The pain and confusion caused by the clergy abuse scandals have led to some extraordinary outbursts both outside and inside the Church. This one, highlighted on some other blogs is unbalanced. The suggestion that the post Vatican II Church has made clergy child abuse easier is probably true, but it is only part of the picture. Besides, as a few people have already said, much of the abuse took place before Vatican II or by priests ordained some years before the Council. Yes, there were mistakes made in the years following the Second Vatican Council, but serious mistakes were being made before then. In some cases, the application of the moral theology of the Church had become oppressive. In convents and schools religious neurotics were being created by screwed-up religious, and many priests, fearful of the mortal sins that could be committed during the celebration of Mass raced through it to get it over with as soon as possible. Scrupulosity was a real problem for some priests. This can easily be shown by the instructions given in books on the celebration of The Mass and in commentaries on Canon Law. For example, the repetition of the words of Institution was a common problem. I heard one priest telling me that he used to serve the Mass of a scrupulous priest for whom the Mass was agony; he would begin the words, "Hoc est..." and then go back and do it again. I am not saying this to attack the 1962 rite; I celebrate it myself at least once a week, and I thank God for the great privilege of being able to do so. But we have to keep our balance.
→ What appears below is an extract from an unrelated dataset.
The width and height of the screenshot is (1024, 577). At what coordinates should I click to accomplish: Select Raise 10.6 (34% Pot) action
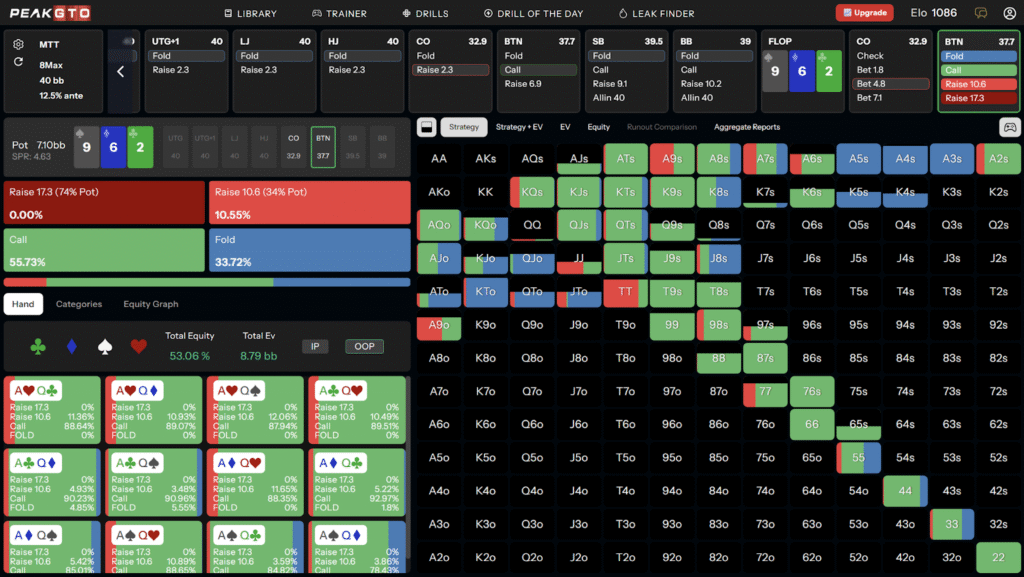[309, 202]
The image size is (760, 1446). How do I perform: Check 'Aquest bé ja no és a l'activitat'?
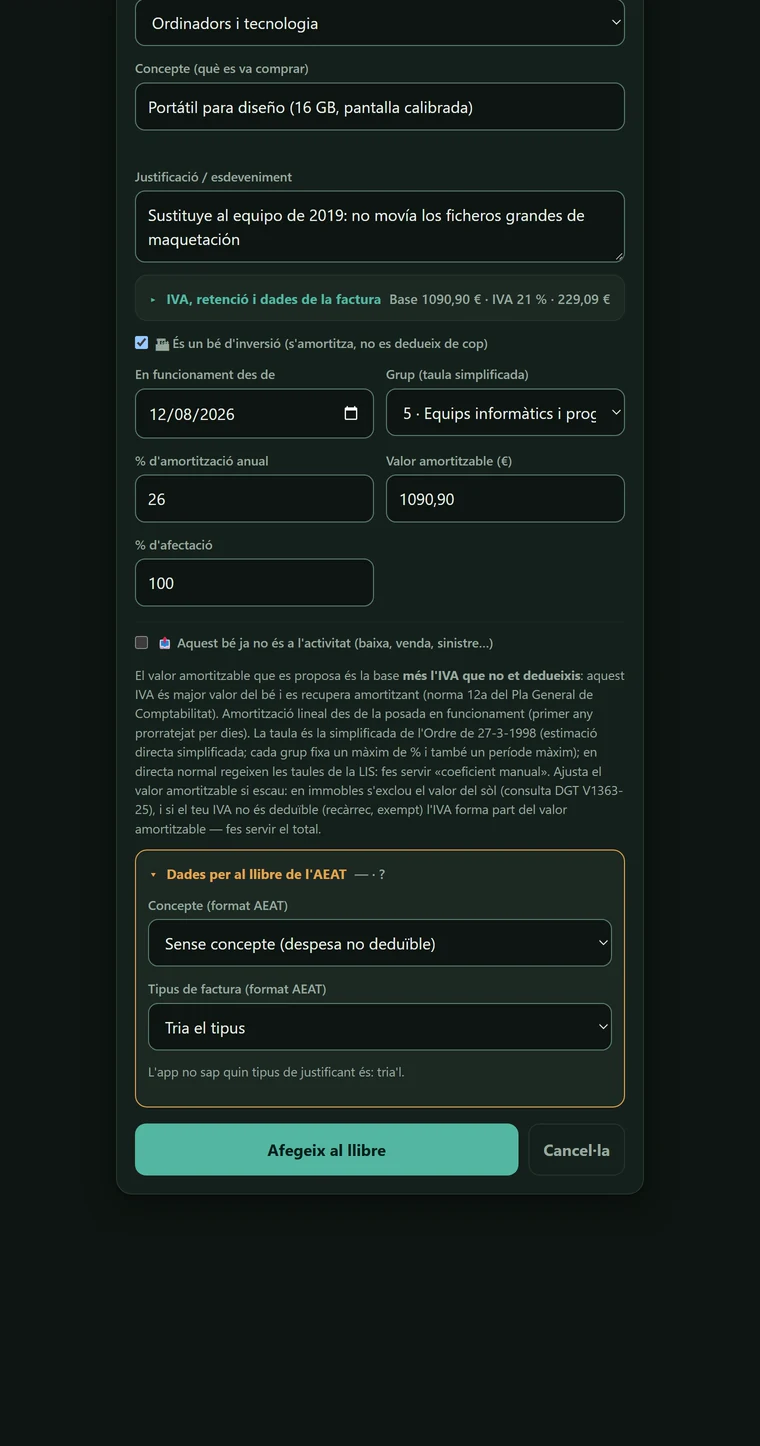click(142, 643)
Reforms were needed, in parishes, convents and schools. Reforms were needed in seminaries. I remember a parish priest of mine, who was once a seminary teacher, telling me of the cruelty and authoritarianism of his seminary days as a member of staff. The rector was one of those scrupulous priests who visited his neurosis on others. of course, I have heard, more recently of some seminary rectors and vice-rectors who are post-Vatican II, and have been even more neurotic. Still, reforms were needed, and the actual documents of Vatican II are still inspiring. Vatican II was a call to spiritual renewal, and it was misunderstood by many and abused and misused by many. The so-called "Spirit of Vatican II" has been the excuse for too many abuses, and certainly has a place on the backdrop to recent scandals.
But the real problem is - always - sin! To see this most clearly we need to focus on the Lord, and especially at this time, on the Cross. Ultimately it is the refusal to live according to the Gospel; the failure to pray; the acceptance of the mediocre in the spiritual life; the exaltation of the human over God (the abomination of desolation); the promotion of individual expression above the Commandments and the Laws of the Church; the choice of materialism over self-denial; the choice of greed over fasting; the choice of sexual license over chastity etc, etc.
The swing following Vatican II - seen in some people's lives - was only possible because of the moral and spiritual oppression suffered by some in the years before the Council. It was not the Latin Mass or Canon Law, or most of the bishops and priests that were at fault, and looking at some of the great Catholic writers before the Council, and the inspiring lives of many famous preachers, missionaries and teachers, we can see that it is a great mistake to say something like, "the pre-Vatican II Church was oppressive, authoritarian and triumphalistic". This again does not paint a true picture. Slogans do not help in the end, and whatever was wrong, or is wrong, with the Church, the basic flaw is not in the institution but in the people. The effects of original sin remain whatever reform we introduce. The real challenge - and this is the challenge of Vatican II - is the call to holiness. The errors of the post Vatican II years have followed on from the errors that went before. We need wisdom and humility, and Pope Benedict is certainly the one to lead us in this. It was Pope Paul VI in his remarkable encyclical on evangelisation who called for Christians who really live their faith. The answer to the present crisis is not to be found in more Latin Masses (with a respectful nod to you-know-who), but in the holiness of our lives. I am not arguing against the need for reform or necessary liturgical changes, but the basic need, for all of us, is that one-to-one encounter with Christ who leads us to a deeper awareness and love of each other. Mother Teresa spoke of meeting Christ in the disguise of the "bread" and then meeting Him again in "the distressing disguise of the poor". Not too long ago, Charles De Foucauld was beatified, and only recently, Fr. Damien was canonised. These heroes of the faith point the way - it is to Christ and His Cross.